Algunos pensábamos que quizás con el paso del tiempo, que todo lo puede, estas costumbres irían desapareciendo y la cordura se impondría, poco a poco, a la mala educación. Torres más altas han caído, al cabo. El problema es que cuando vislumbrábamos la luz al final del túnel, el desaguisado ha mutado en algo más desagradable.
Porque esta vetusta tradición se ha trasladado de forma aún más virulenta -y miren que eso era difícil- a las redes sociales, donde no pocos fanáticos de la cosa se dedican a agredir verbalmente a los futbolistas con absoluta impunidad. Estos sujetos ni siquiera necesitan recurrir al anonimato para despacharse a gusto contra tal o cual jugador. Porque de alguna manera está aceptado que eso puede hacerse, al igual que siempre ha ocurrido en los campos de fútbol.

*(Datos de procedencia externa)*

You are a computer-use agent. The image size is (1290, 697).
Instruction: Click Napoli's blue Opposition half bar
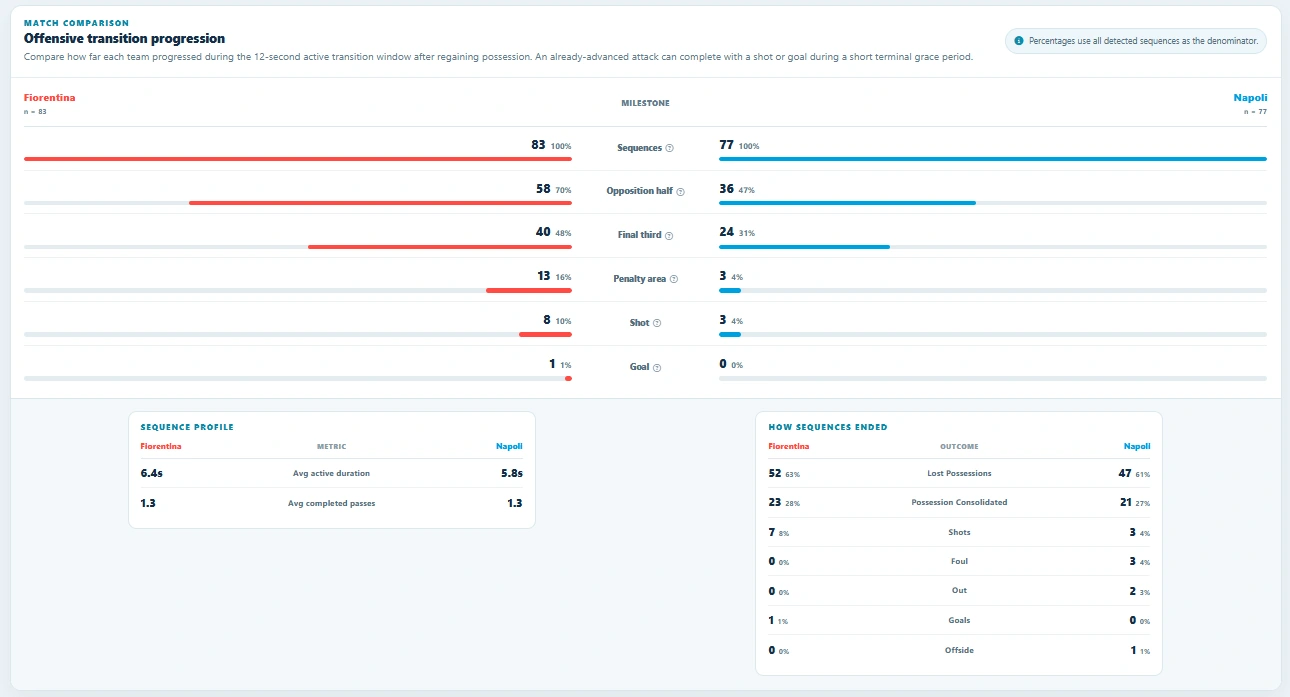click(847, 203)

Es obvio que quienes profieren improperios contra un futbolista, sea en redes sociales como Twitter e Instagram o sea en el propio estadio, ensucian el fútbol. Pero es peor, mucho peor incluso, que estos comportamientos se produzcan cada día como si formasen parte del paisaje. La única solución se llama respeto. Y hay que inocularlo en las casas, en las escuelas y en los medios. Para echar a los bárbaros de los campos y de los teclados.